Currently, Hirabhai has two loans on his name. He bought his current house for Rs. 2 lakhs. He took a loan for Rs. 1.75 lakhs from the State Bank of India as well as from a credit cooperative society for staff and other workers, run by his organization. He pays a monthly instalment amounting to Rs. 3000 to repay these loans. He travels by BRTS (Bus Rapid Transit System) and the one-way fare costs him Rs. 14. No one in his family owns a two-wheeler. He is thankful about not spending money on any major illness in the past year. “Bhagwan ni daya che (God is good to me)”, he says, folding his hands together.

His biggest expenses are during social events especially weddings; in particular with the traditional gift-giving ritual to his daughter’s side of the family. He has to give a ‘mameru’ or financial support to his daughter’s family if they are celebrating a wedding. This means getting new clothes for her husband’s family, silver and gold jewellery for her husband, herself and the marrying couple. He has to do this for his daughter, who in turn has to support weddings or functions of her husband’s maternal family. “There are a lot of things I need to give my daughter as a guardian/elder. I have only one daughter. As long as I live, I will support her. After me, my sons will support her. After all they are ‘mamas’ (uncles) to her children.”

Hirabhai has three sons and a daughter. The eldest son has a permanent job in the same college as him but the other two are on contractual positions. Usually, his eldest son is the one who chips in with expenses.

He feels he has to incur certain expenses around maintaining social traditions. “Apnane sachavu pade. Jooni padati ane baap dadaona hisabe. (I have to care for the teachings of my father and grandfather)”, he says. Expenses during weddings range from Rs. 2 to 5 lakhs as he has to get gold and silver jewellery made. He also has to buy a large brass urn, kitchen utensils and give good gifts for the girl getting married. He feels these gifts justify his social status and standing. “If I don’t give, people talk. They say ‘her father is working at a job; he is employed well. Is that all he could (afford to) give?’ The society talks about how nothing (much) was given. We have to help out.”
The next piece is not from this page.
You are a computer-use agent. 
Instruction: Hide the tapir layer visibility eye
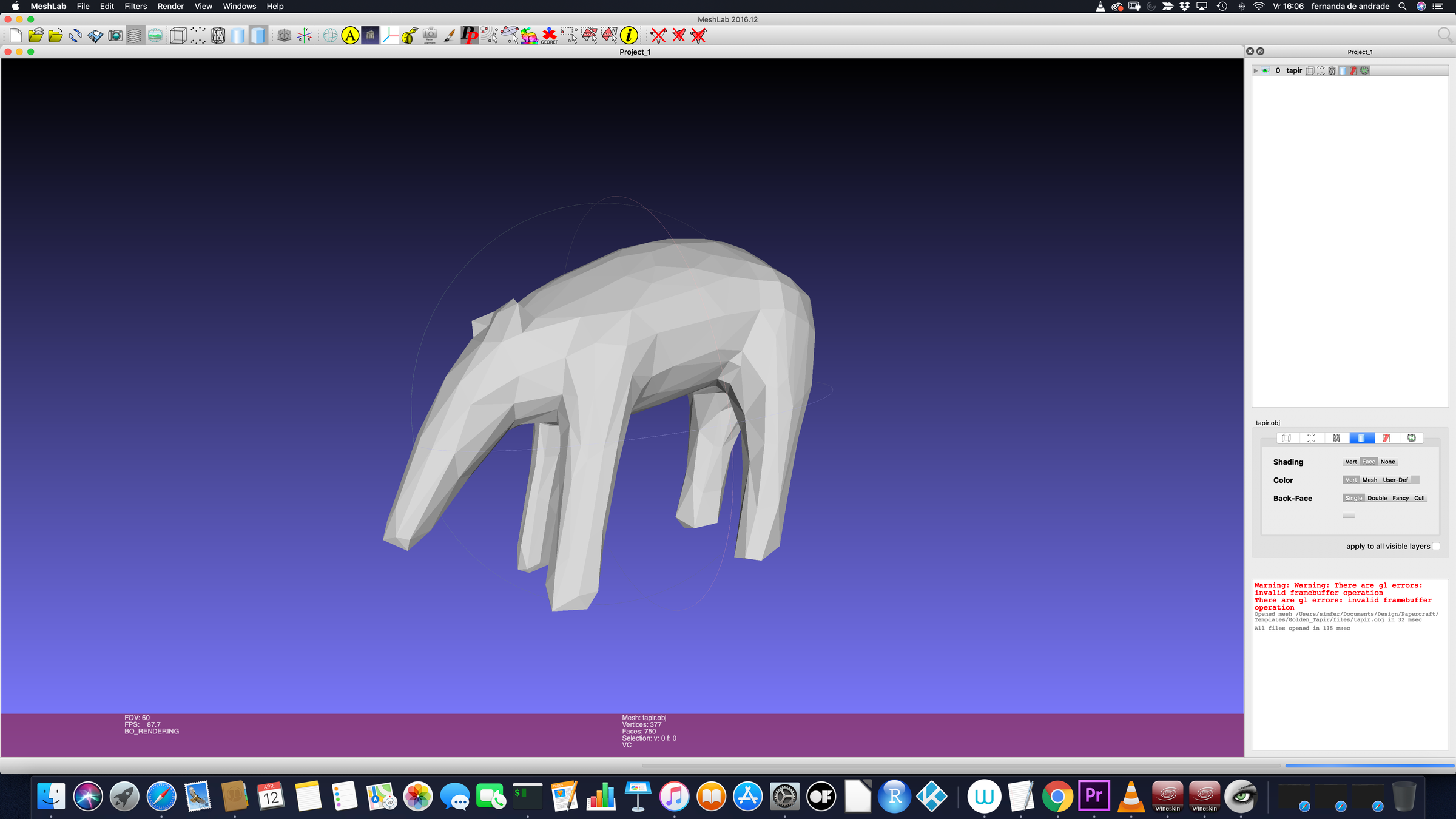tap(1266, 70)
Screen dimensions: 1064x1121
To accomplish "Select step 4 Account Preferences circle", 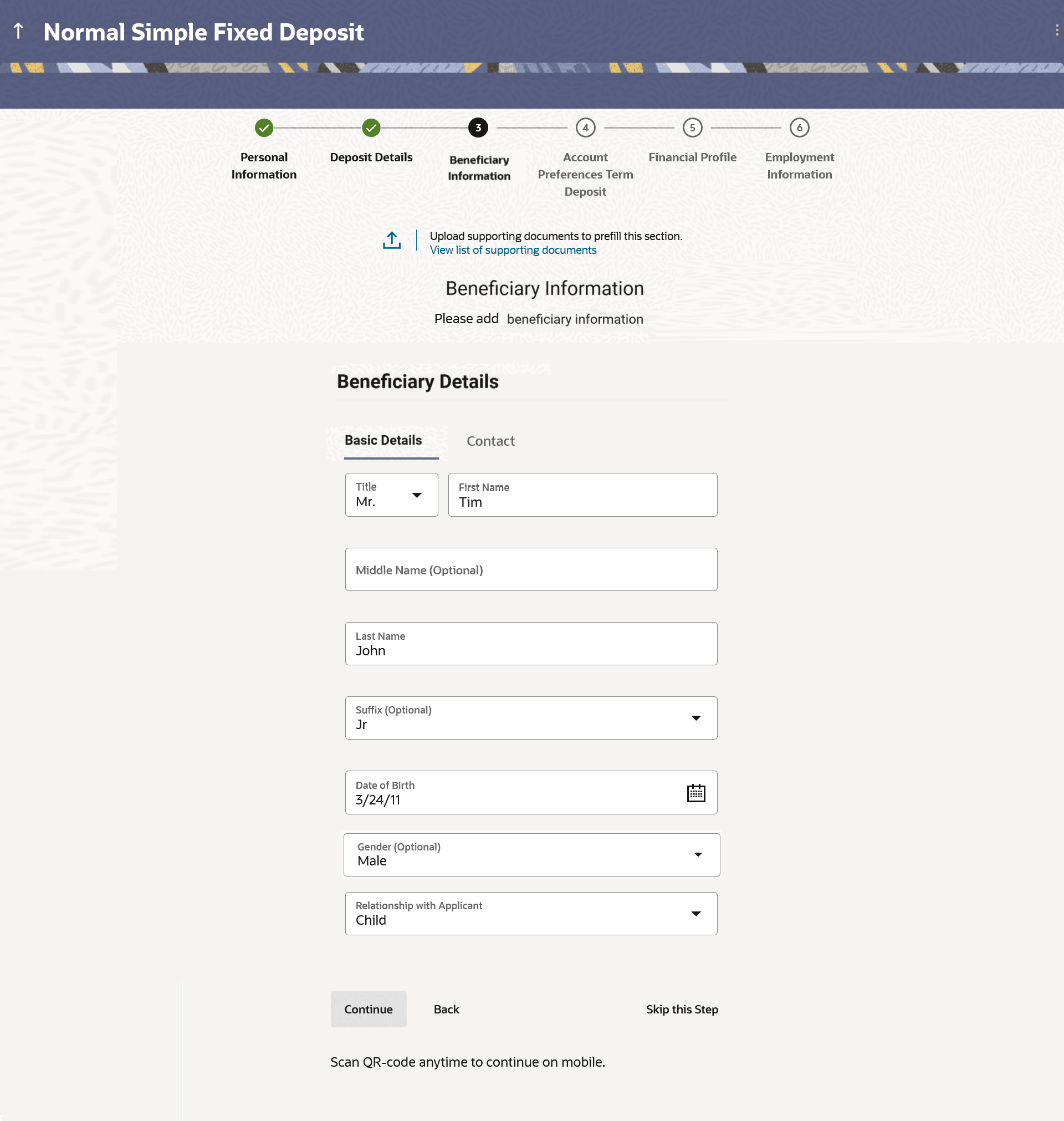I will click(585, 128).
Hirabhai volunteers as a negotiator, advisor or middle-man in his social networks to iron out quarrels and misunderstandings between fighting parties. These are typically fights between quarrelling couples or parents and their children. “Suppose I have a daughter and am not letting her go to her in-laws (because of a fight) and they don’t want her too. I approach first one party and then try to make them understand things. Then I do the same for the other party. I don’t get any (money) for this. But I get a good (social) standing.” He and his family have to reciprocate with meals and expenses when people (guests) come home. “We have been to their house, and received hospitality. So we have to do the same. Otherwise people will say, he eats everywhere but doesn’t feed (anyone).”
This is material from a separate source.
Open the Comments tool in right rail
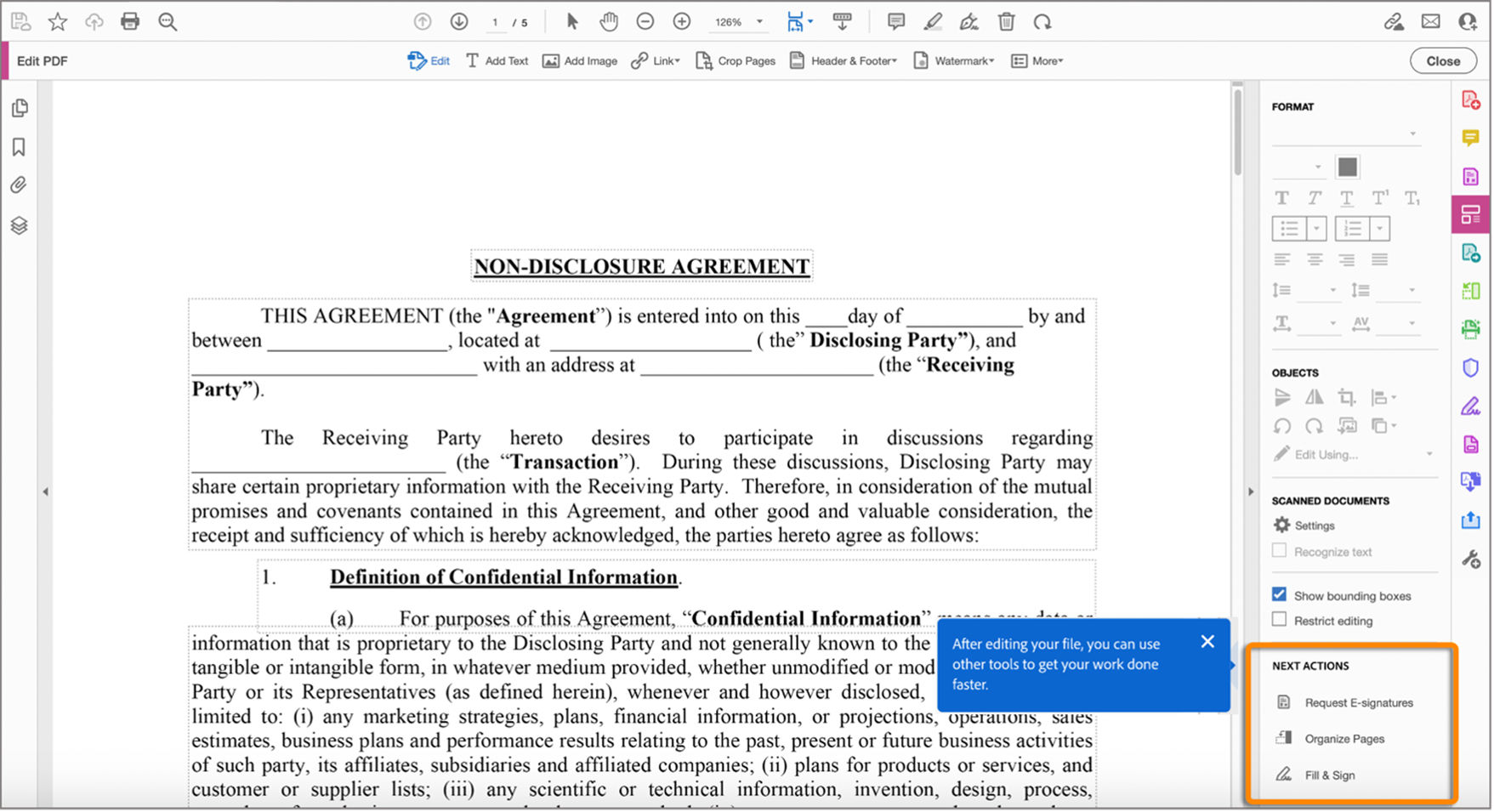 pyautogui.click(x=1473, y=139)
So far, Hirabhai has no plans to retire even after his term gets over. “As long as my bones are strong, I shall work” he says. Besides, he still has a couple of years left to pay off the loans. He hopes to get a contractual position after his retirement so he can continue working. Then he plans to renovate his house in the village. “My parents never owned a single piece of land during their lifetime. They were very garib (poor). But I am an owner of two-two houses!”, he says, holding up two fingers in my face. He has no financial worries at the present, but he thinks about the future when two years from hence, he is expecting another wedding in his daughter’s side. The occasion seems far away but he has savings to do.